Overall, I had a very nice and relaxed flight in good conditions. I’m happy with the result especially considering my conservative tactics and the fact that my speed was right in line with that of others flying in this area on the same day. My flight track is here.
- Follow the ridge lines whenever possible. When the sun heats the slopes on both sides of a ridge, warm air will ascend and converge right at the top. The best thermals will also almost always break away from the top of the ridges, usually above prominent peaks rising above the ridge line.

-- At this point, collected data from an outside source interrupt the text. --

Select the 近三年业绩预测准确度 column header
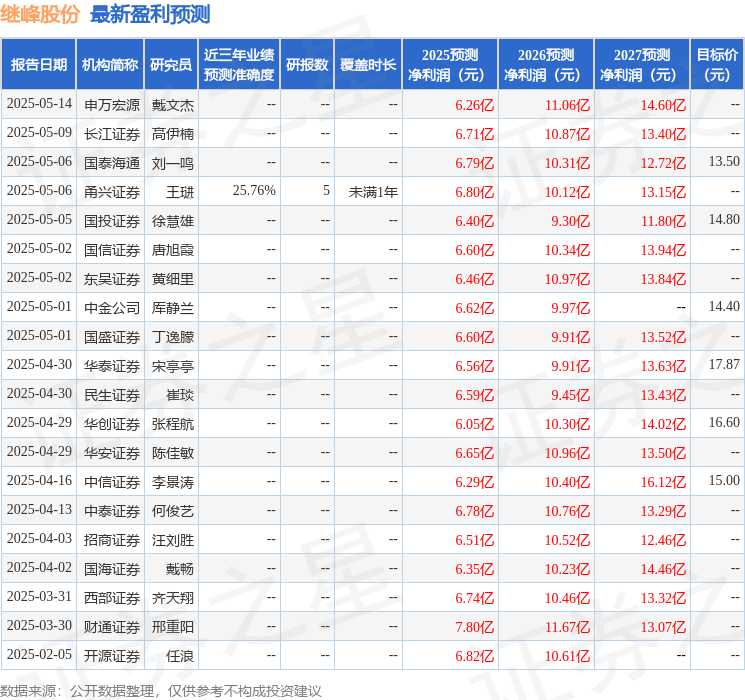The image size is (745, 700). click(239, 65)
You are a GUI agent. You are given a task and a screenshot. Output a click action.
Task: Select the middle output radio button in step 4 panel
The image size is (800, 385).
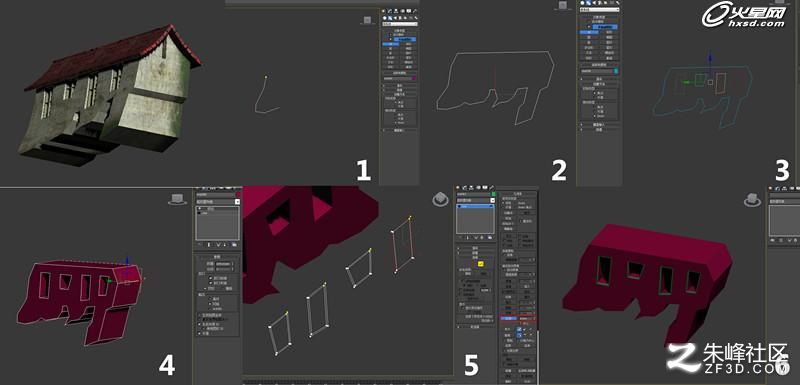(211, 303)

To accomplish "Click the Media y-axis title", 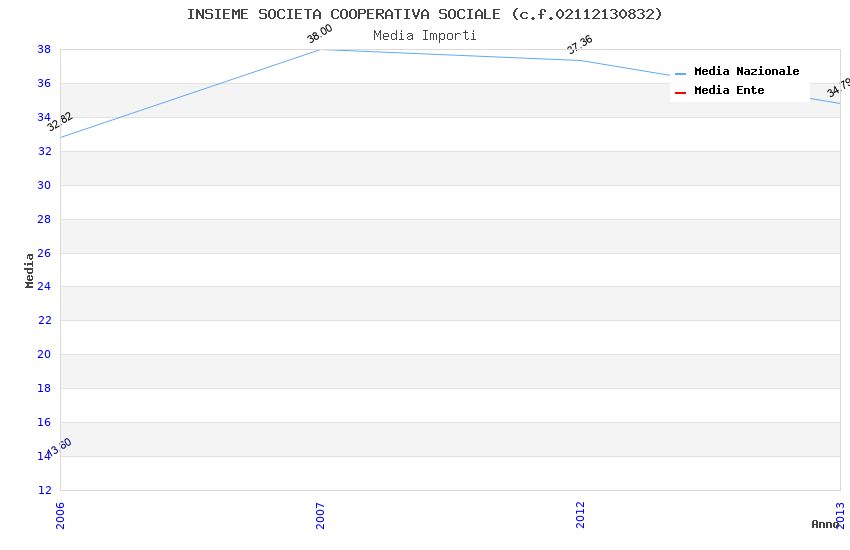I will point(29,270).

- Lower may actually be faster. You may be able to fly directly along the top of a ridge line without losing altitude. This type of lift works best in relative proximity to the terrain, i.e. a few hundred feet above the ridge, but not several thousand feet above. This means you are likely to fly faster if you fly lower. This is at first counterintuitive because you can’t take advantage of the fact that the delta between IAS and True Airspeed increases the higher you fly. (This is a big contributing factor to the high average speeds in the American West.) Obviously, flying low above the ridges is mentally demanding and implies a reduced glide range requiring great situational awareness with respect to land-out fields and any terrain obstacles that may get in the way.
- Arrive well above the ridge top when flying from “bone to bone”. The fishbone structure of the Alps makes constant crossings of narrow valleys inevitable if you want to get anywhere. Thermals almost always break away from the ridge tops and it may be difficult to find lift if you drop below ridge-line. So don’t, especially if the wind is insufficient to produce usable ridge lift helping you work your way back up.
- Terrain is at least as important as clouds. Sunny ridge lines are constantly generating lift and new thermals will periodically break off from the ridge tops. These thermals can drift away with the wind and I have found that they often are no longer working once they have moved away from the ridge that spawned them. You are more likely to find lift in the blue above a ridge line than under an aging cloud drifting away from a ridge.
- Rocks store heat extremely well. The south facing cliffs along the northern limestone range stored a ton of heat energy throughout the day. Flying in constant lift along the face of the cliffs at the end of the day was an amazing experience. However, remember that whenever you get close to terrain it is paramount to fly at a safe speed and to know the locations of cable cars and similar obstructions as they are very difficult to see from the air.
- Birds can be stupid. I have always admired birds for their maneuverability and I never thought that a bird would be so stupid as to directly collide with a glider. But apparently that can happen. It’s a good thing that gliders are pretty sturdy. However, I hate to imagine what would have happened if the bird had collided straight with the canopy or the horizontal stabilizer.
- Traffic! The air along the spine of the Alps is very busy – especially compared to the empty skies above the Rockies. During my flight I encountered at least two or three dozen other gliders in addition to para gliders and hang gliders. Especially the latter are not equipped with Flarm systems and it’s critical to keep your eyes outside the cockpit at all times and pay close attention to other traffic.
- Mind the altitude rule for the OLC Speed League. The last 100 km of my flight were by far the fastest of my entire flight but they did not count for the OLC Speed League because I didn’t climb back to my previous low point during the flight. I would have scored considerably better had I climbed back another few hundred feet towards the end before coming back down to land. It is actually beneficial to have more altitude variability throughout the flight as this allows for more opportunities to calculate the fastest 2 1/2 hour segment of the flight. Something to remember.